Interviewee: Oriol Vinyals
And so, that, plus then some notions of keeping a bit of this imitation behaviour and just this human, if you will, prior knowledge about the strategies that exist, those two key components – the imitation and the league – then created AlphaStar final, the agent that was essentially Grandmaster.
Interviewer: Nick Howe
Now, you may be thinking okay, the AI was a Grandmaster, but isn’t a computer always going to be better at a computer game? And you have a point. While humans playing the game are physically limited to speed they can click the mouse or press the keyboard, the AI doesn’t have fingers that can only click so fast. To help make sure the AlphaStar played fair, Dario, who you heard from earlier, advised the DeepMind team.
Interviewee: Dario Wünsch
They basically put some limitations on the agents so they could act just about the same speed as a human with some reaction delay and so on. Then I was in the offices, I was assessing if now that they’ve put these restrictions in, if the agent is actually competing on a fair level to a human.
Interviewer: Nick Howe
After adding the limitations to the AI, Dario was happy with how the AI played. In the paper, he said: “Overall, it feels very fair”. This was important to the DeepMind team, as it meant that AlphaStar couldn’t brute force a victory by performing a superhuman number of actions simultaneously. Instead, it had to improve its skill and strategy, much like a human would have to do. But whilst hammering humans at video games is all well and good, how does it help develop AI technologies and move us towards more broad-ranging intelligences and even human-like Artificial General Intelligence or AGI? Well, Oriol hopes that understanding how AlphaStar got better at StarCraft could help train future AIs. But whilst Oriol is optimistic about how his team’s approach will help build AGI, Michael Rovatsos, an AI researcher not associated with this work, has concerns that we may miss something by designing AIs in this way. He thinks Oriol’s approach is great for solving problems that have an optimal solution, like being awesome at StarCraft II, but for more general-purpose applications it falls short.

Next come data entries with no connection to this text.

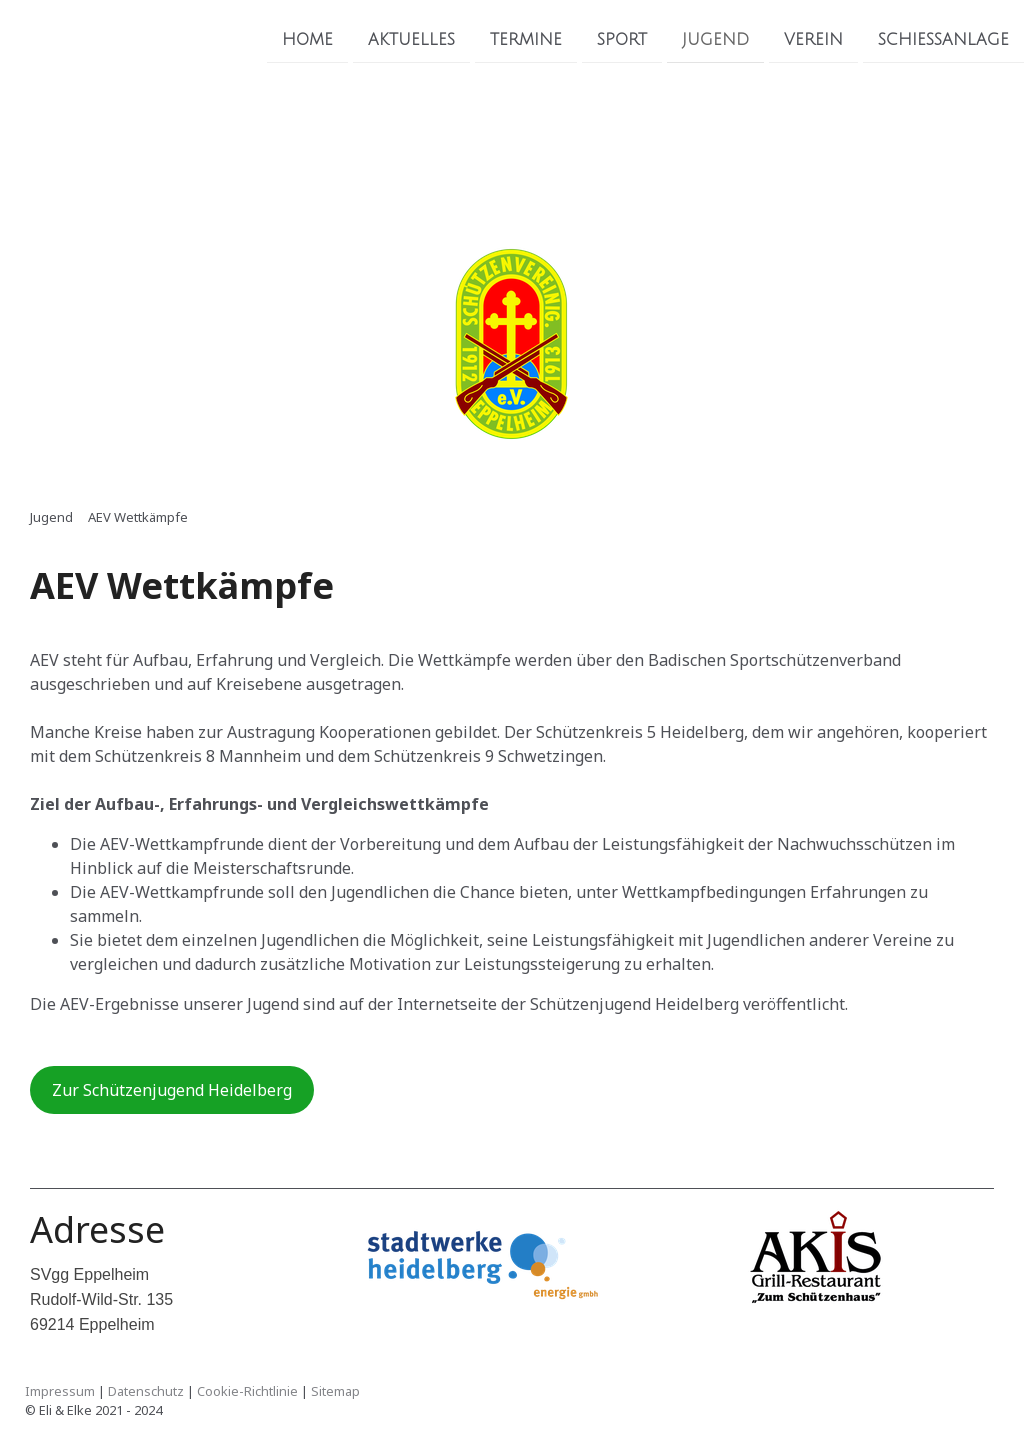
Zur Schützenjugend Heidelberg (172, 1090)
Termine (526, 39)
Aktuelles (411, 39)
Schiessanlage (943, 39)
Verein (813, 39)
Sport (622, 39)
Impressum (60, 1391)
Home (307, 39)
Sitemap (335, 1391)
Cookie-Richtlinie (247, 1391)
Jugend (715, 39)
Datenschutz (146, 1391)
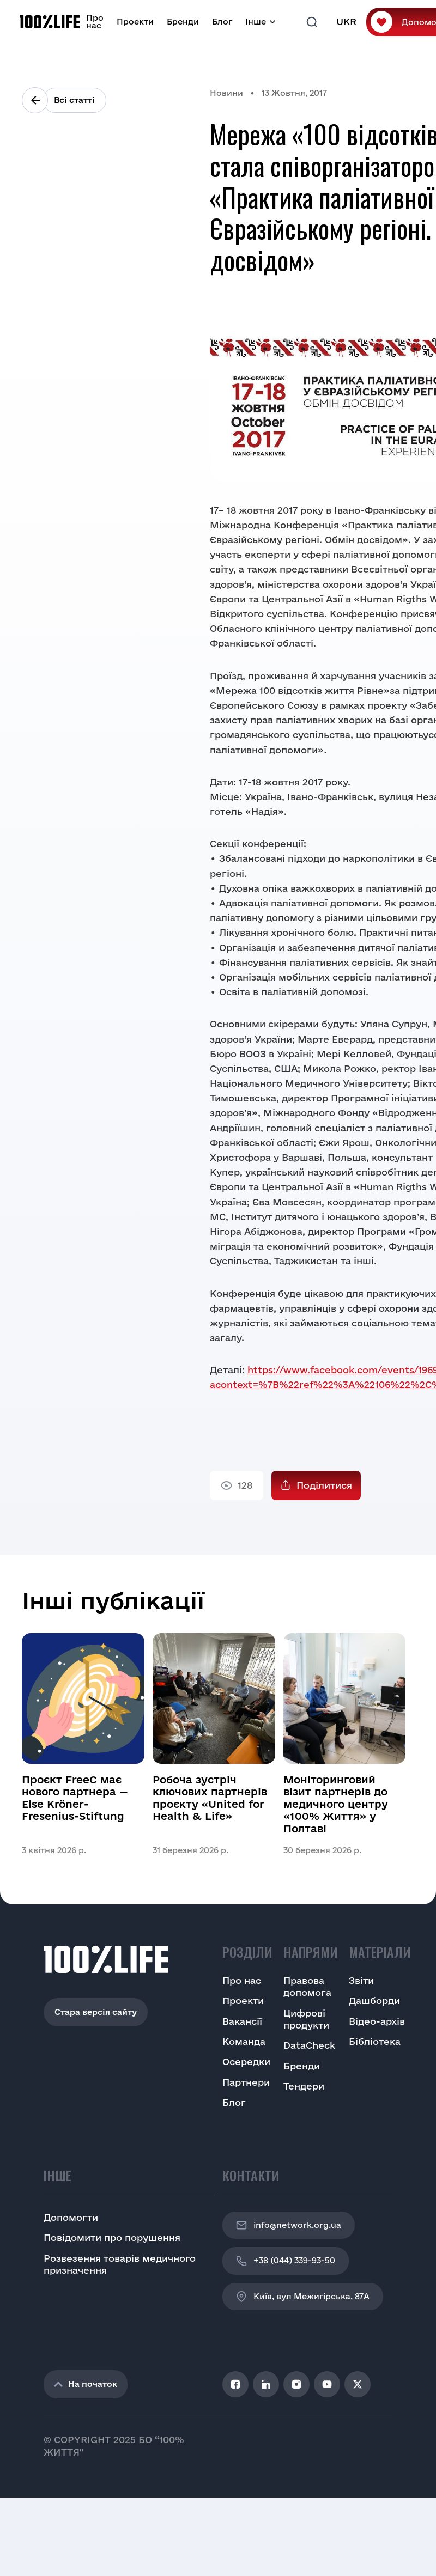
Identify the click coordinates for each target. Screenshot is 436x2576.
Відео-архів (377, 2021)
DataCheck (309, 2045)
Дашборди (374, 2000)
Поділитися (324, 1485)
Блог (222, 21)
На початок (85, 2384)
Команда (243, 2041)
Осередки (246, 2061)
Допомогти (71, 2217)
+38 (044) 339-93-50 (285, 2261)
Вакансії (242, 2021)
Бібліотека (375, 2041)
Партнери (246, 2082)
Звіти (361, 1980)
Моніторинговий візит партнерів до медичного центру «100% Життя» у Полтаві (335, 1804)
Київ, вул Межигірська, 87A (303, 2296)
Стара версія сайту (96, 2012)
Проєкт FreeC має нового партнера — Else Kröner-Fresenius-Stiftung (75, 1798)
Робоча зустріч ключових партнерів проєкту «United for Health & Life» (210, 1798)
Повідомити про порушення (112, 2237)
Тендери (303, 2086)
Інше (255, 21)
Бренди (183, 21)
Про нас (95, 21)
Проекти (135, 21)
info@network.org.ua (288, 2225)
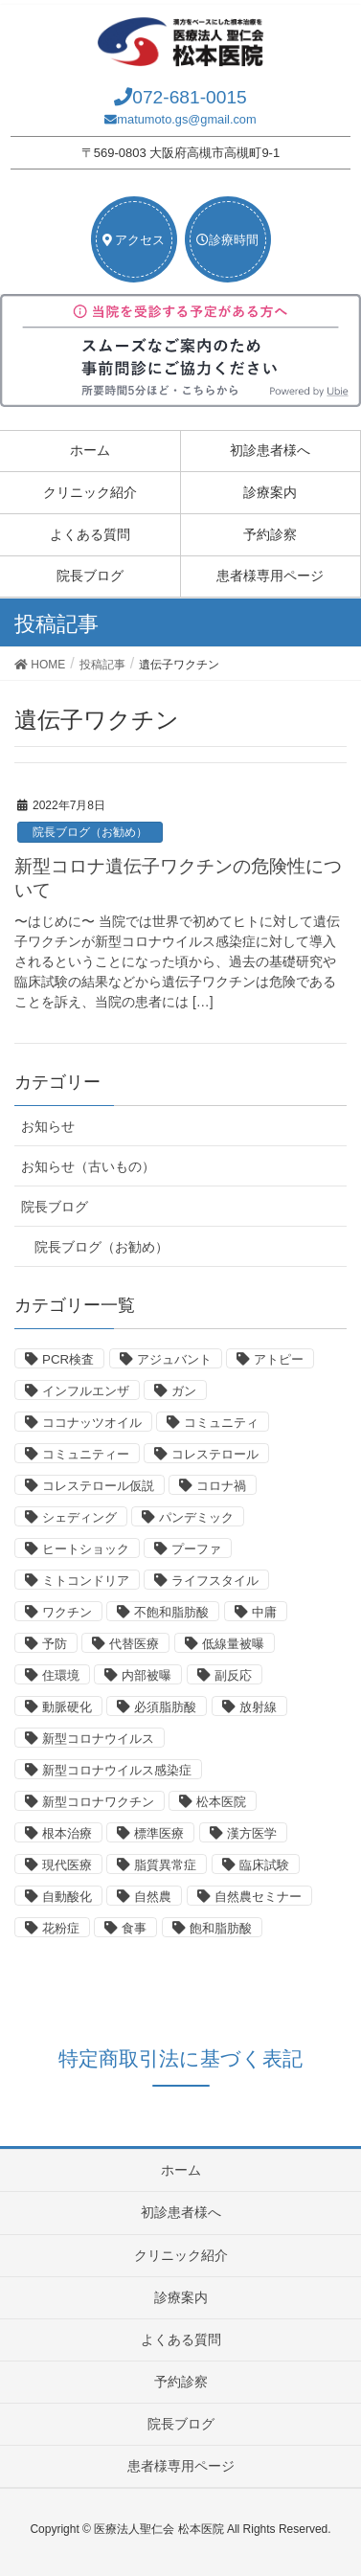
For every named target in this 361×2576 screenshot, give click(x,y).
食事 (134, 1928)
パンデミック (196, 1517)
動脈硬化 (67, 1707)
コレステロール (215, 1454)
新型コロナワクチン (98, 1802)
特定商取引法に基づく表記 (180, 2058)
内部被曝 (146, 1675)
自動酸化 (67, 1896)
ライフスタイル (215, 1580)
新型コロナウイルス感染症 (117, 1770)
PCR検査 (68, 1359)
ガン (183, 1391)
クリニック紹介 (90, 492)
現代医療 (67, 1865)
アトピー (279, 1359)
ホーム (90, 450)
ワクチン (67, 1612)
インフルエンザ (85, 1391)
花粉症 (60, 1928)
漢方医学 (252, 1833)
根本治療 (67, 1833)
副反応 (233, 1675)
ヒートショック (85, 1549)
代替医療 (134, 1644)
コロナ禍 (221, 1486)
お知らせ (48, 1126)
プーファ (196, 1549)
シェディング (79, 1517)
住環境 (60, 1675)
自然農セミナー (258, 1896)
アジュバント (174, 1359)
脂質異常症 (165, 1865)
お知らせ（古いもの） (88, 1166)
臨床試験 (264, 1865)
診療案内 (270, 492)
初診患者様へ (270, 450)
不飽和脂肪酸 (171, 1612)
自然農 (152, 1896)
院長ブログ (90, 575)
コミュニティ (221, 1422)
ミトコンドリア (85, 1580)
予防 (54, 1644)
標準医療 (159, 1833)
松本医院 (221, 1802)
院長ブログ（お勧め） (90, 832)
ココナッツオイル (92, 1422)
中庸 (264, 1612)
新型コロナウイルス (98, 1738)
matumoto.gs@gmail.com (186, 119)
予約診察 (270, 534)
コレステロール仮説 (98, 1486)
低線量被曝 (233, 1644)
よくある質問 (90, 534)
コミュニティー (85, 1454)
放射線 (258, 1707)
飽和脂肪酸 (221, 1928)
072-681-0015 (189, 97)
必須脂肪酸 (165, 1707)
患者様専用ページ (270, 575)
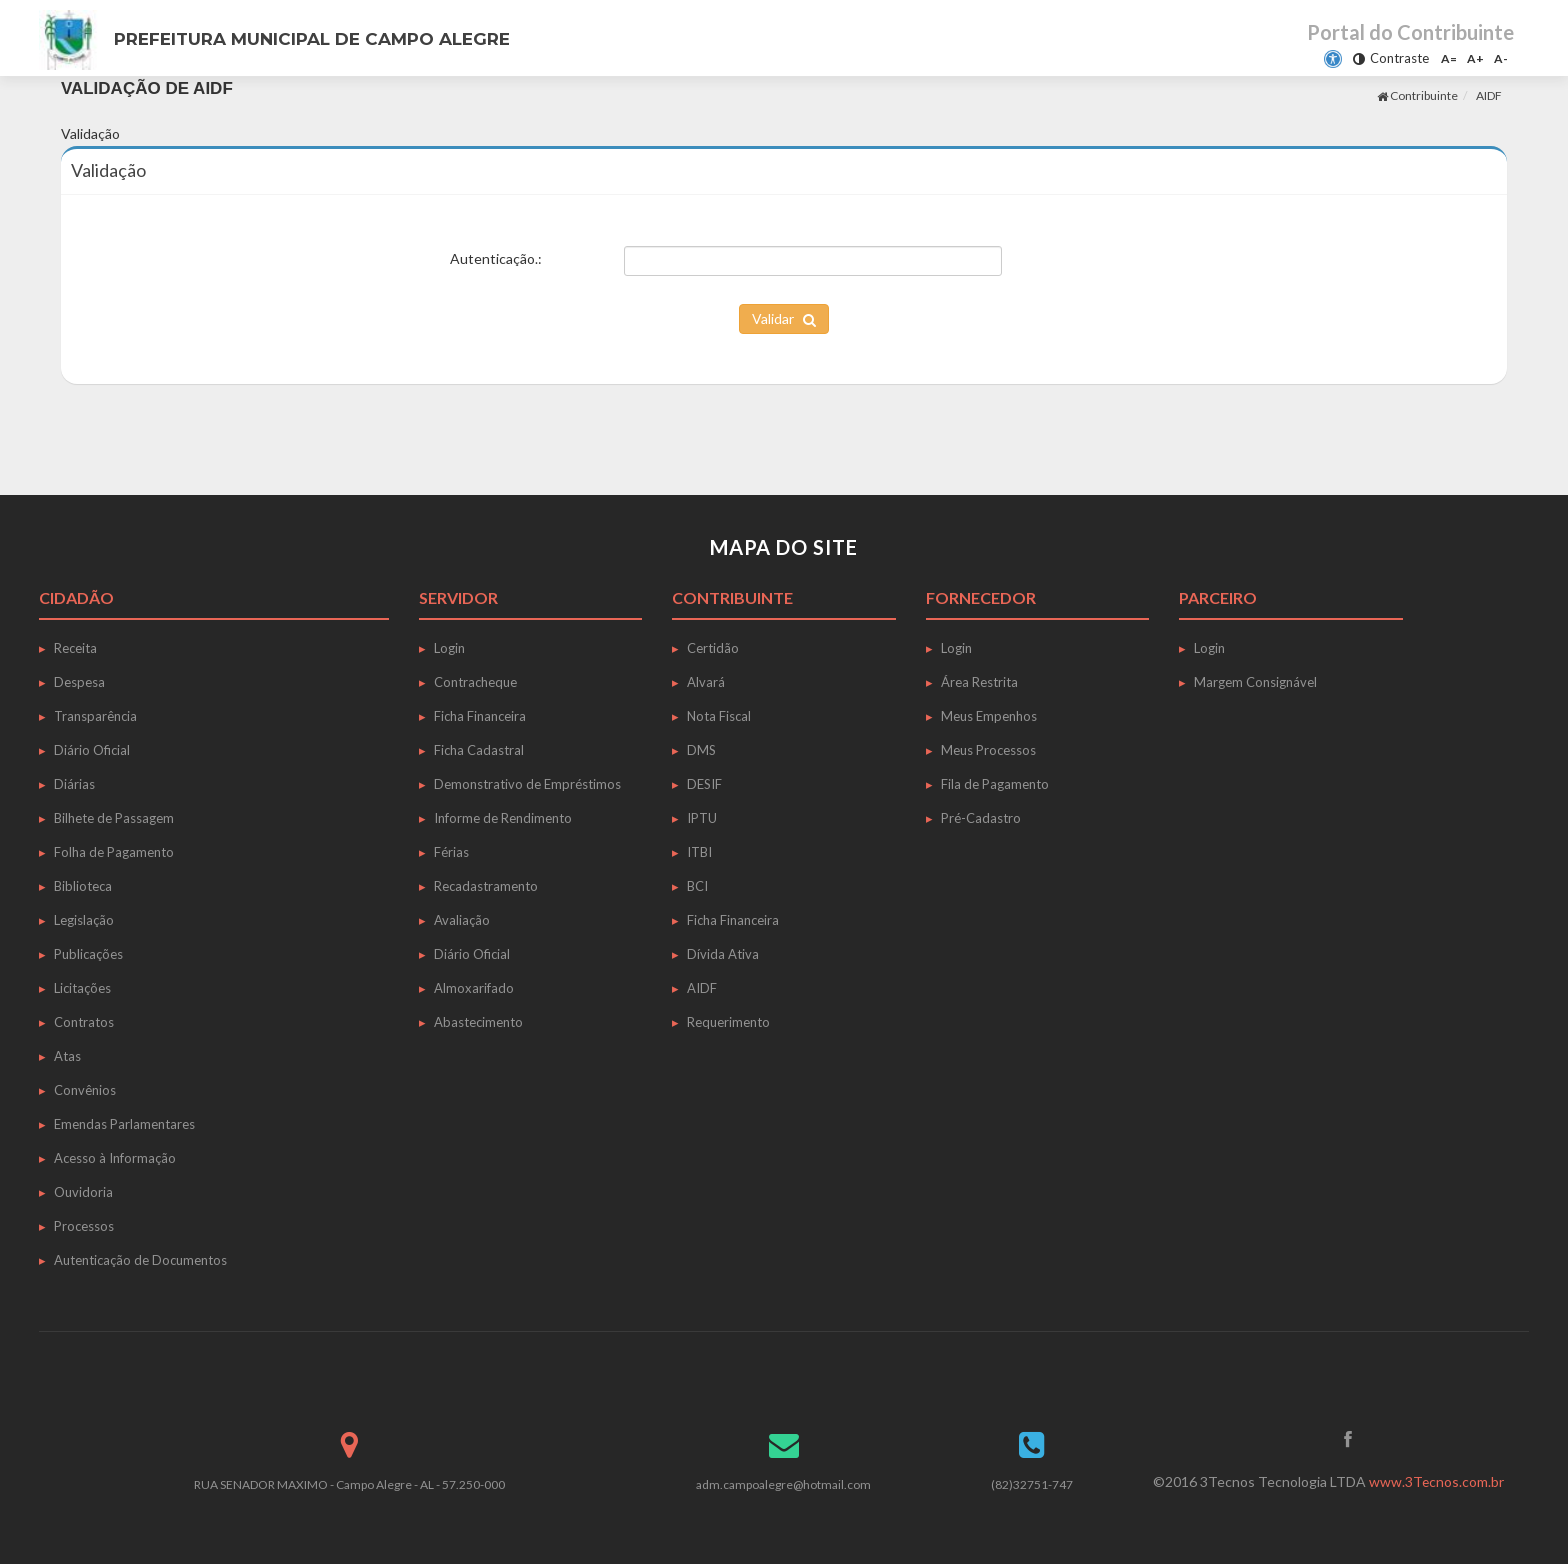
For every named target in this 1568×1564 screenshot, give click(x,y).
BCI (697, 886)
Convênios (85, 1090)
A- (1501, 58)
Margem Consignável (1255, 682)
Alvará (706, 682)
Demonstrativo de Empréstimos (527, 784)
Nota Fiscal (719, 716)
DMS (701, 750)
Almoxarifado (474, 988)
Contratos (84, 1022)
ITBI (699, 852)
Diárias (74, 784)
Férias (451, 852)
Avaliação (462, 920)
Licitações (82, 988)
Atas (67, 1056)
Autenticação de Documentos (140, 1260)
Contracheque (475, 682)
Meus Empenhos (989, 716)
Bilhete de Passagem (114, 818)
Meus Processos (988, 750)
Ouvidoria (83, 1192)
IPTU (702, 818)
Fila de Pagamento (995, 784)
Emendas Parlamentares (124, 1124)
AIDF (1489, 95)
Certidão (713, 648)
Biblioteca (83, 886)
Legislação (84, 920)
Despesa (79, 682)
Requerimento (728, 1022)
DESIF (704, 784)
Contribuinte (1417, 95)
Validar (784, 318)
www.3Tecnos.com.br (1436, 1481)
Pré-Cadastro (981, 818)
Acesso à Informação (115, 1158)
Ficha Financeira (480, 716)
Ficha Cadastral (479, 750)
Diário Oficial (92, 750)
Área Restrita (979, 682)
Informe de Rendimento (503, 818)
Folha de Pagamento (114, 852)
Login (449, 648)
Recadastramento (486, 886)
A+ (1475, 58)
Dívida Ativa (723, 954)
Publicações (88, 954)
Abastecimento (478, 1022)
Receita (75, 648)
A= (1449, 58)
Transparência (95, 716)
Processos (84, 1226)
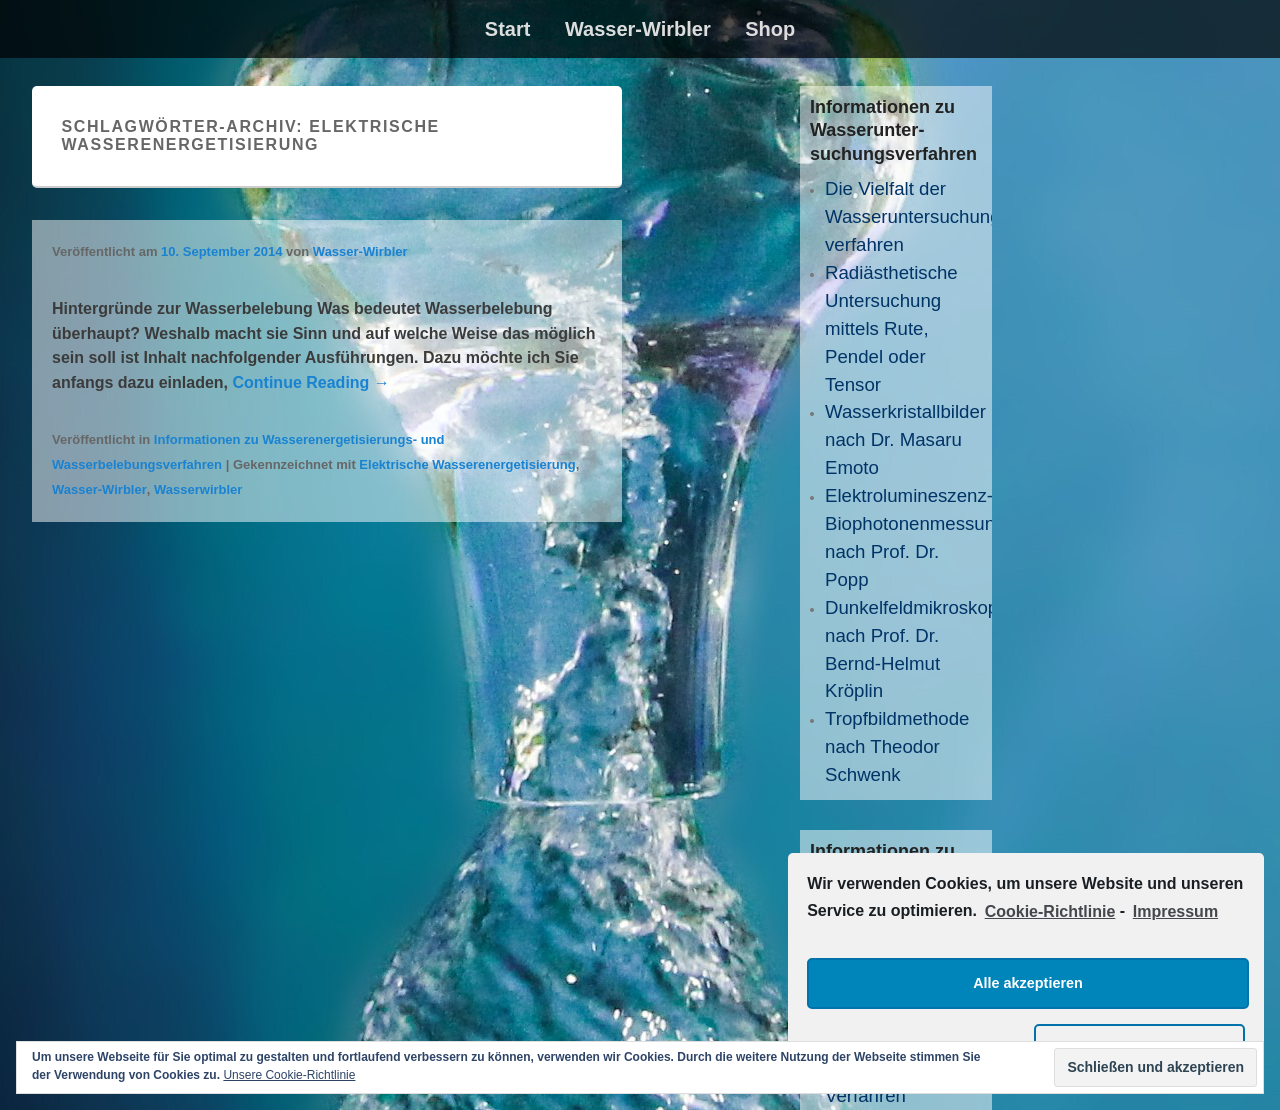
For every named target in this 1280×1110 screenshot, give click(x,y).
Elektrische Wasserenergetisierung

Interviewee: Michael Rovatsos
So, it seems to me that, to some extent, in the current landscape, we’re very much kind of looking at very hard puzzle-like problems rather than what humans do, which they’re mostly rubbish at most things but they kind of do okay across a very broad range of tasks.
Interviewer: Nick Howe
To move past this narrow specialisation and reach that human-like level of general intelligence, Michael thinks that the next thing AIs need to do is to learn how to listen. AlphaStar basically tried millions of different strategies until it found something that worked, which isn’t really what humans do. If an architect had to build a million houses until they built one that didn’t fall down, well, they wouldn’t get a lot of work. Instead humans learn from each other, from books and schools, and that’s what Michael thinks AIs should do more of.
Interviewee: Michael Rovatsos
My personal view is that it has to be more about communication. The products of human intelligence, we accumulate them culturally over time as a society and through collective intelligence. No single person can get enough experience to solve the really big problems by themselves, and right now, even on the simplest level, you couldn’t, let’s say, take this system and easily tell it this whole area of strategies you’re considering is not useful – ignore it. There is no way for this agent or algorithm to actually consider what information it might be given.
Host: Benjamin Thompson
That was Michael Rovatsos from the University of Edinburgh in the UK. You also heard from Oriol Vinyals from DeepMind Technologies, also here in the UK, and Dario Wünsch from Team Liquid in the Netherlands. You can find Oriol’s paper over at nature.com, and we’ve also got a video showing the AI StarCraft army being put through its paces. You’ll find that over at youtube.com/NatureVideoChannel.
Nature Podcast每周为您带来科学国际的全球新闻故事,掩盖很多科研范畴,要点叙述Nature期刊上激动人心的研讨故事。咱们将话筒递给研讨背面的科学家,出现来自Nature记者和修改的深度剖析。在2017年,来自我国的收听和下载超越50万次,居全球第二。